Important: Beyarmudu is a project developed for personal and experimental purposes. It is not a commercial service and provides no guarantees. Users use the application at their own risk and responsibility.
1. Data Controller
The Beyarmudu project is a peer-to-peer communication application developed for personal and experimental purposes. The following information is provided in the capacity of data controller.
2. Personal Data Processed and Purposes
| Personal Data | Processing Purpose | Legal Basis (Art. 5/2) |
|---|
| Username | Account creation and identification | Performance of contract (para. c) |
| Email address | Password reset and account recovery | Performance of contract (para. c) |
| Hashed password | Account security and authentication | Performance of contract (para. c) |
| Avatar, profile photo, banner | Profile display and customization | Explicit consent (para. a) |
| Profile info (bio, status, social links) | Profile display | Explicit consent (para. a) |
| XP score, level, statistics | Gamification system | Legitimate interest (para. f) |
| Invite code | Access control | Performance of contract (para. c) |
| IP address | WebRTC P2P connection setup | Performance of contract (para. c) |
| Invite Code Request System |
| Name / Nickname | Invite code application review | Explicit consent (para. a) |
| Email address | Delivery of invite code | Explicit consent (para. a) |
| Application message (optional) | Application review | Explicit consent (para. a) |
| IP address and country | Abuse prevention, geographic assessment | Legitimate interest (para. f) |
Note: Beyarmudu does not request real identity information (full name, national ID, email, etc.). Using a pseudonym as a username is recommended.

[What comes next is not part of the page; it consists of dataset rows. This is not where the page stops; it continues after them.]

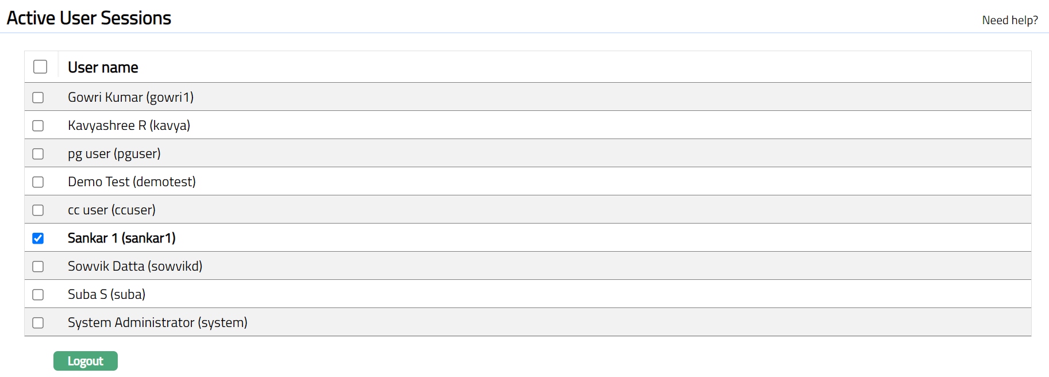Screen dimensions: 1049x377
Task: Check the Demo Test session box
Action: (x=38, y=182)
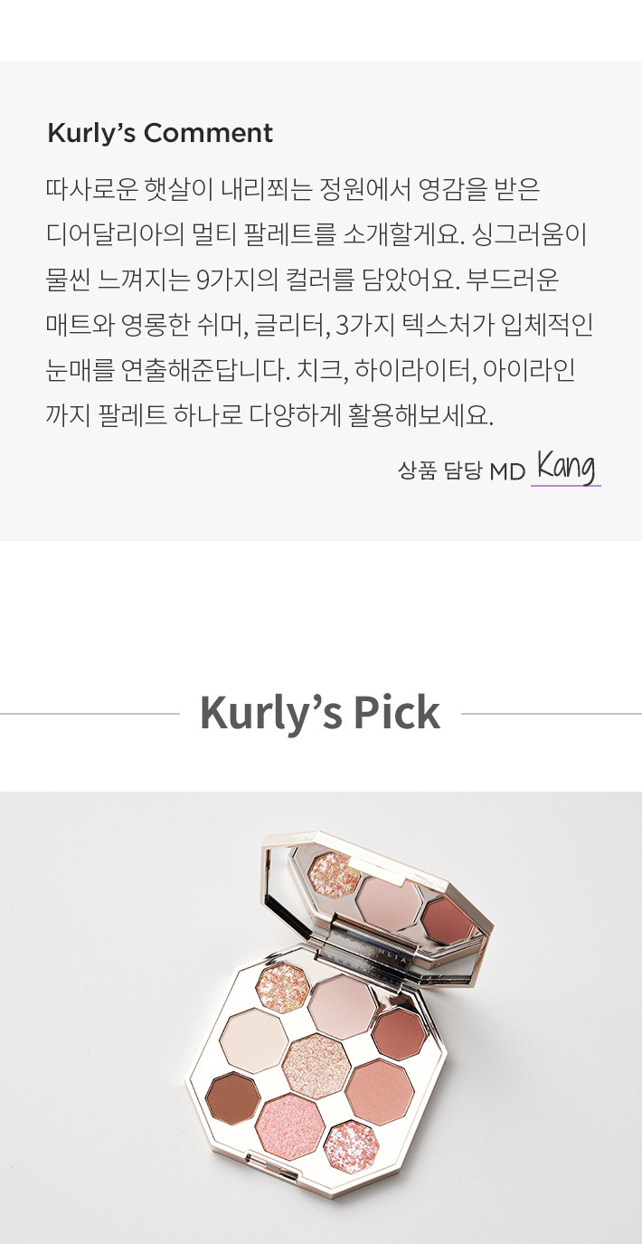Viewport: 642px width, 1244px height.
Task: Select the glitter shade at palette top left
Action: 283,987
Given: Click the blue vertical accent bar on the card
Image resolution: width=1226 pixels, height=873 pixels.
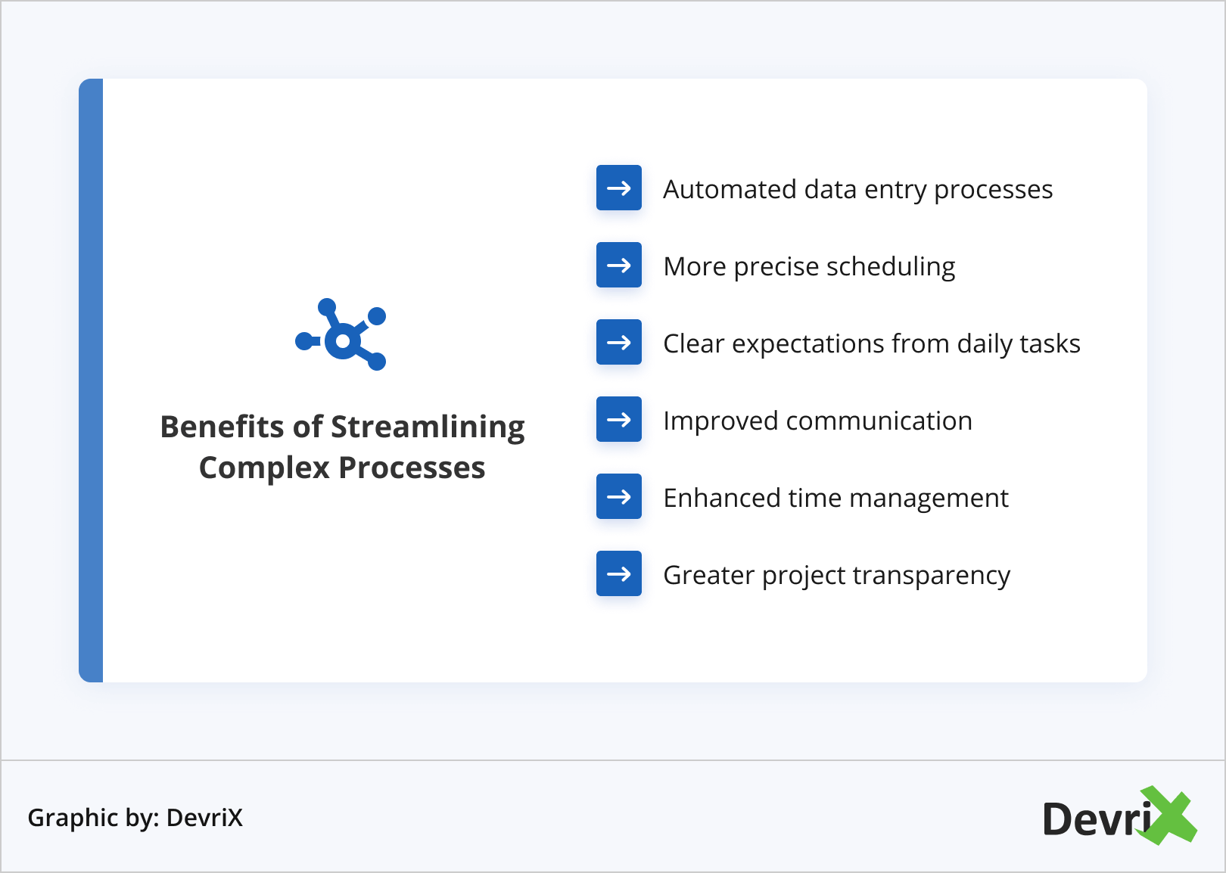Looking at the screenshot, I should (x=91, y=380).
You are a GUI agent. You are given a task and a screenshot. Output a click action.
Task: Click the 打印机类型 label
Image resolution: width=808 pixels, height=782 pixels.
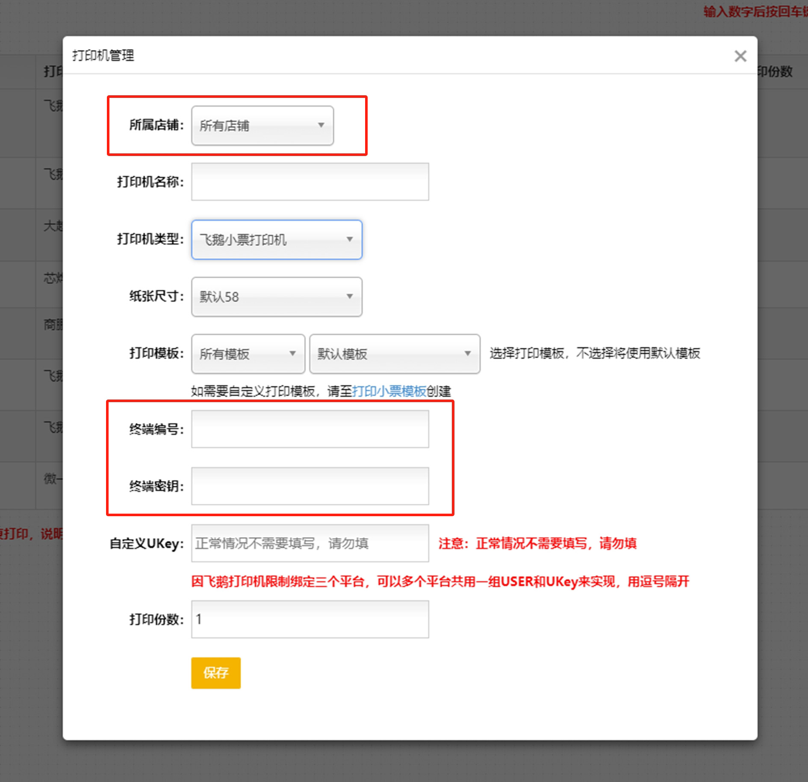click(x=150, y=239)

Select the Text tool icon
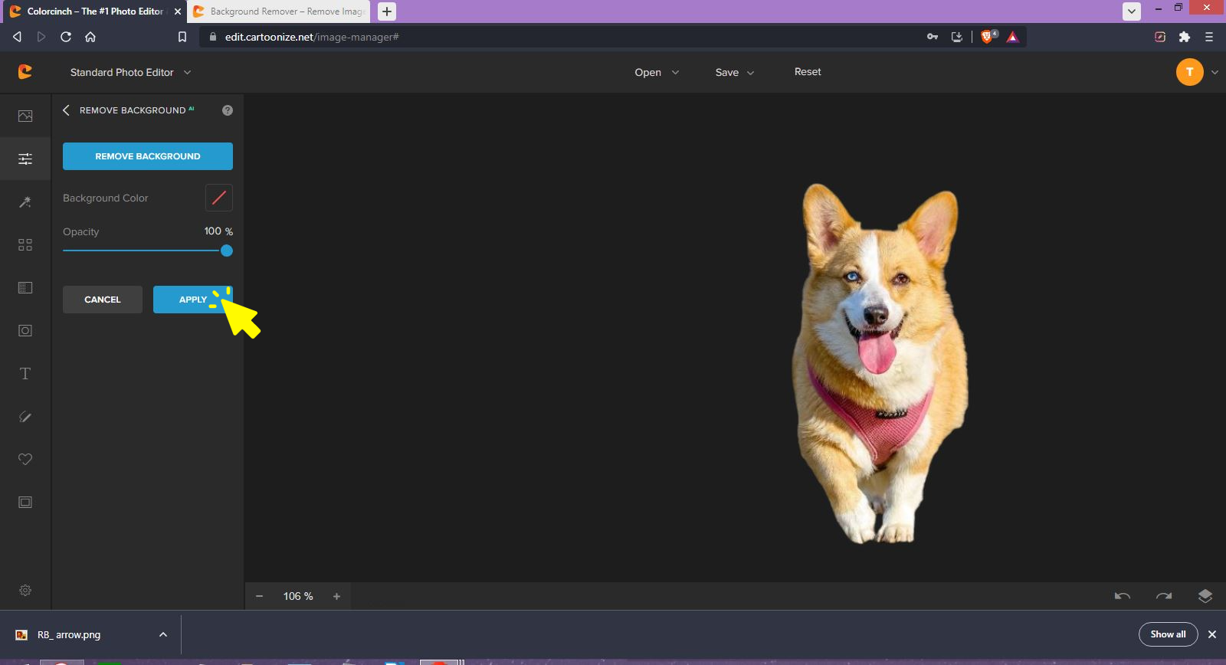(25, 374)
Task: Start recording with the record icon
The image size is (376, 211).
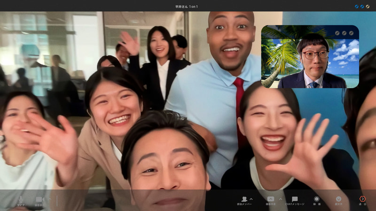Action: pyautogui.click(x=317, y=199)
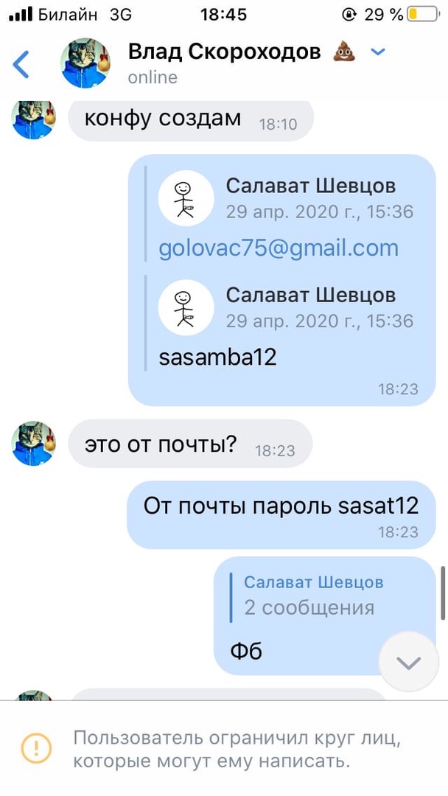The width and height of the screenshot is (448, 796).
Task: Tap the first Салават Шевцов sender name in the forwarded message
Action: [x=310, y=186]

3. Method of Data Collection
- Username, password, and profile info: Directly entered by the user; stored on Cloudflare D1 database.
- Avatar and visual data: User upload; stored in browser localStorage and D1 database.

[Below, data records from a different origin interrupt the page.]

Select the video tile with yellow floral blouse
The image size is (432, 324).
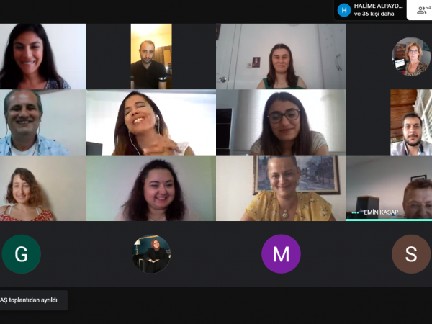coord(281,188)
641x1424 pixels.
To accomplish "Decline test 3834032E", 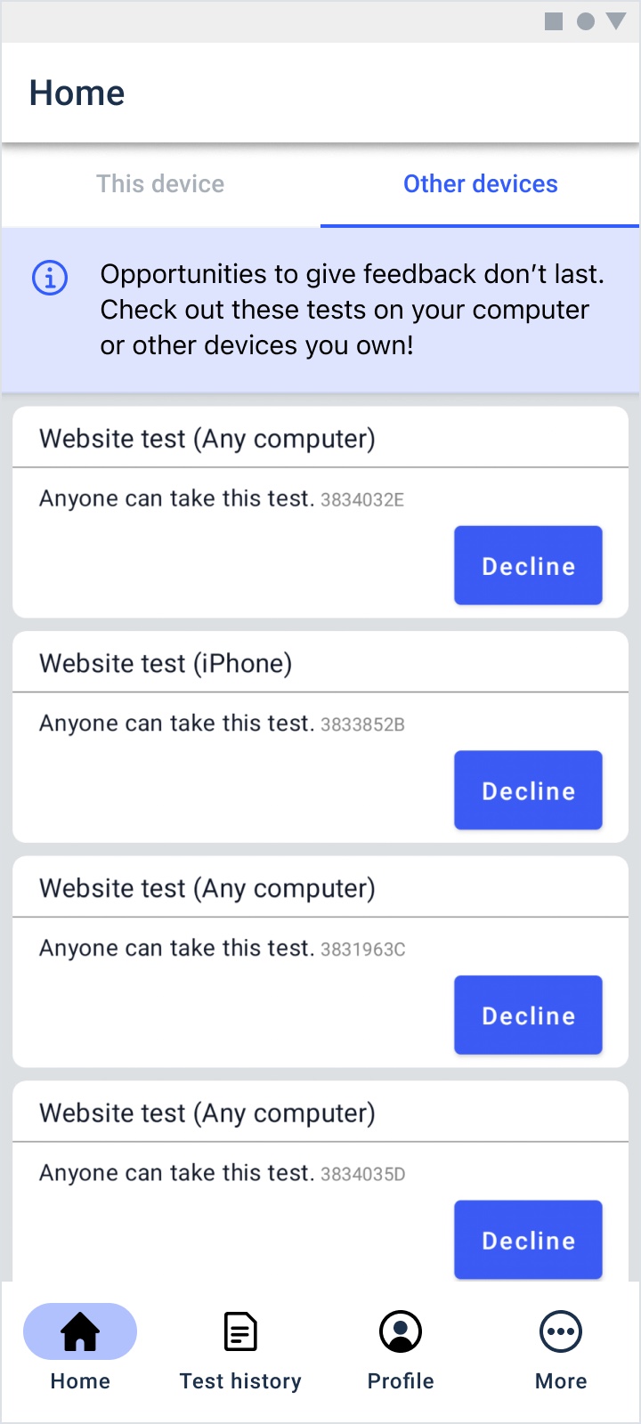I will [x=528, y=565].
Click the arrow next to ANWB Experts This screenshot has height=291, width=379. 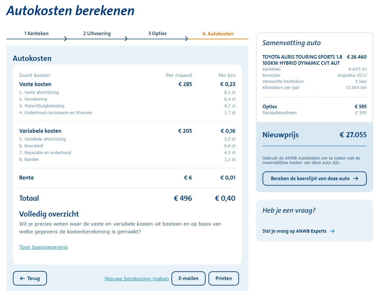coord(332,231)
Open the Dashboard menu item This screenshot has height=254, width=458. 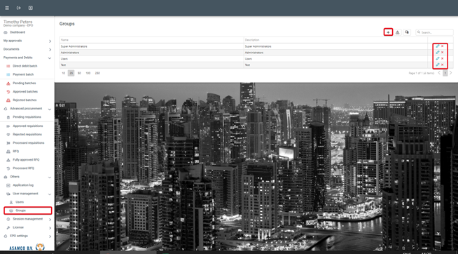[18, 32]
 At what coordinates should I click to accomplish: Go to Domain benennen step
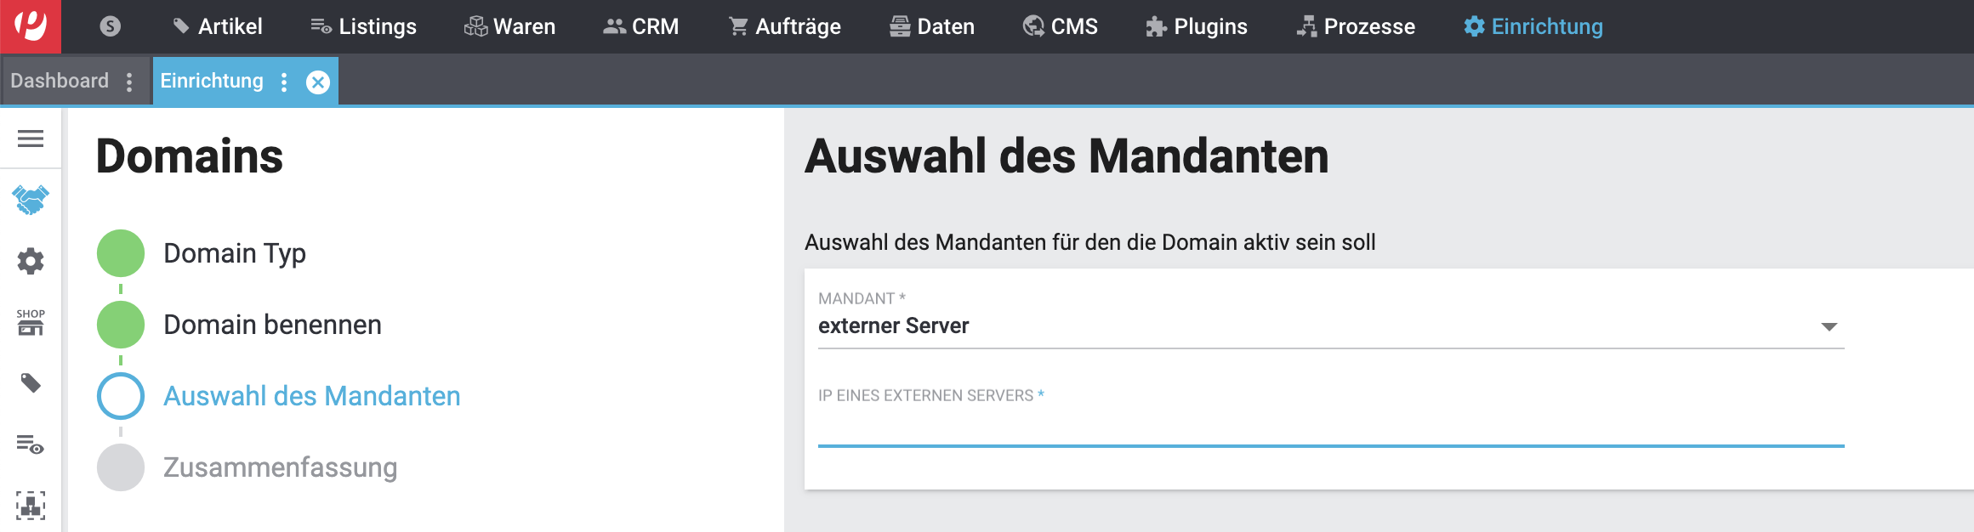click(x=272, y=325)
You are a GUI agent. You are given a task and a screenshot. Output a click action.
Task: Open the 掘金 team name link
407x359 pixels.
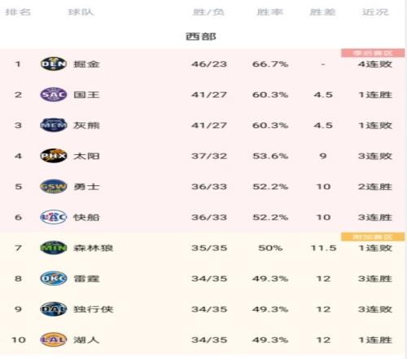tap(86, 64)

- IP address: Automatically processed as required by the WebRTC connection protocol; not permanently stored.
- Captcha data: Automatically collected by the Cloudflare Turnstile service.
- XP and statistics: Automatically calculated during application use.
- Invite code request data (name, email, message, IP, country): Collected via the landing page form; stored in Cloudflare KV storage.
4. Transfer of Personal Data
| Recipient | Transfer Purpose | Country |
|---|
| PeerJS (open-source) | P2P signaling server | Variable |
| Cloudflare, Inc. | Web hosting, API, data storage (D1), and bot protection | USA / Global |
| Other users | P2P communication (WebRTC) — profile info, avatar, username | Variable |
Cross-border data transfers are made under KVKK Art. 9, where technically necessary for the provision of the service.
The Developer cannot be held responsible for data breaches or security vulnerabilities in third-party services.
5. Data Retention Period
- localStorage data: Until the user clears their browser data.
- Account and profile data (D1 database): Until account deletion request or after 2 years of account inactivity.
- IP address: For the duration of the connection; not permanently stored.
- Invite code request data: Maximum 30 days from the request date; deleted after review.
6. Your Rights as a Data Subject
Under KVKK Art. 11, you have the following rights:
- To learn whether your personal data is being processed
- To request information about processing if your data has been processed
- To learn the purpose of processing and whether data is used in accordance with its purpose
- To know the third parties to whom your data has been transferred domestically or abroad
- To request correction if your data has been processed incompletely or inaccurately
- To request deletion or destruction of your data under KVKK Art. 7
- To request that correction and deletion operations be notified to third parties
- To object to results arising against you from analysis exclusively through automated systems
- To claim compensation if you suffer damage due to unlawful processing of your data
7. How to Apply
To exercise your rights, you may submit a written application to beyarmudu [at] contact. Your application will be concluded within 30 days at the latest.
8. Changes
This notice may be revised at any time without prior notice in line with legislative changes or application updates. Continued use of the Application constitutes acceptance of the current text.